Crucially Sky Deutschland has also taken advantage of Germany’s impressive broadband connectivity and prioritised its Sky Go multiscreen option. The result is that there are more Sky Go active users – at 600,000 – than Sky Plus subscriptions, which at the end of the fourth quarter of 2011 stood at 411,000. In fact in Germany there are fewer than three million DVRs in total because people are more accustomed to taking things off the web than time-shifting on a DVR. Sky Deutschland reported to investors recently that it saw four million unique sessions on Sky Go in the last quarter of 2011. All-in-all, the operator’s success is helping turn the anti-pay-TV tide in Germany and, as the country is one of the biggest in Europe with 40 million TV homes, it’s an extraordinary turnaround.

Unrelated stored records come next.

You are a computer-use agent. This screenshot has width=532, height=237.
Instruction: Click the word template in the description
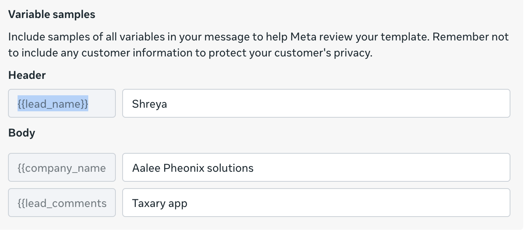[x=405, y=37]
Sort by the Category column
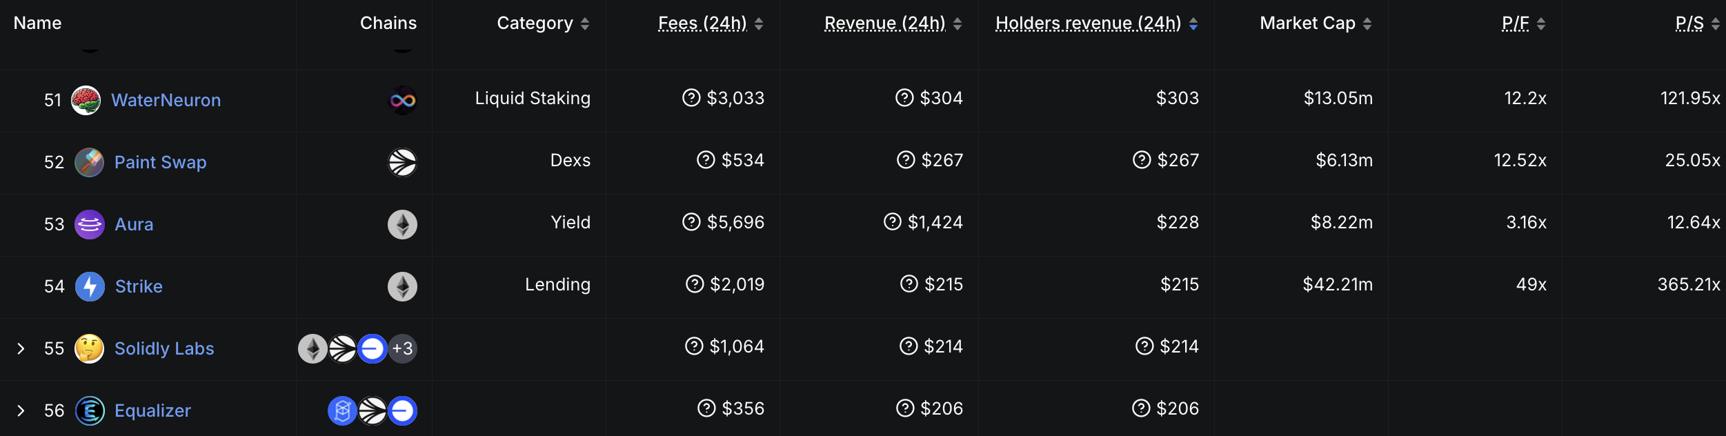1726x436 pixels. [543, 23]
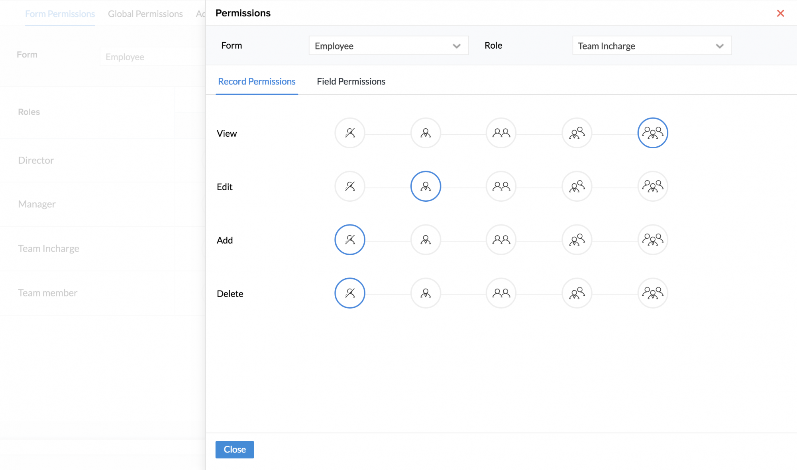Image resolution: width=797 pixels, height=470 pixels.
Task: Set Delete permission to two-users icon
Action: [x=501, y=293]
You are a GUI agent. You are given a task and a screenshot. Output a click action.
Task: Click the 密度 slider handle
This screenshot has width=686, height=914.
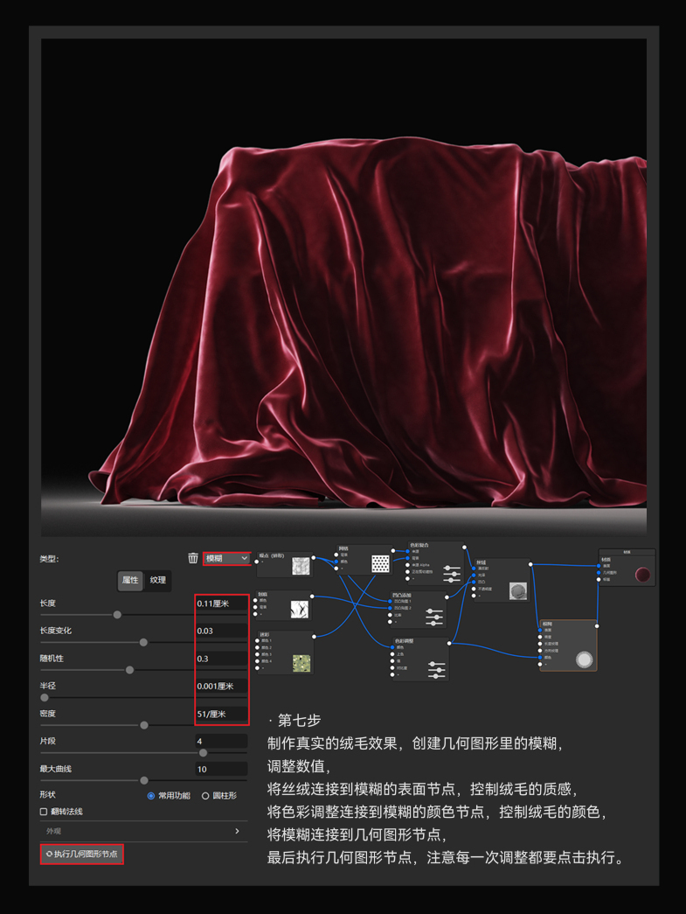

So, is it all plain sailing for News Corp and Sky Deutschland? Well, not entirely. That football auction looms large. There will be more competitors than ever, including the usual suspects (Deutsche Telekom, RTL and ProSieben) and the new kids on this block like Al Jazeera (fresh from winning the rights to air Champions League football in France). The rights will likely cost Sky Deutschland more than the reported ?250 million a year that it is paying currently. And Germany’s cablers are not sitting on their hands: they already command a large number of subscribers, albeit with lower ARPUs than Sky Deutschland.

Sky Deutschland is a big bet for News Corp. But risk-taking is in the DNA of Sky in the UK, which is where Sky Deutschland CEO Brian Sullivan was employed previously. The multiscreen push, combined with HD and Sky Sports channel is proving a compelling cocktail even for pay TV-resistant Germans. Sky Deutschland also has growing street cred, with some 40% of its new customers coming from direct recommendations. Not bad for a pay TV company that when it was called Premiere was anything but.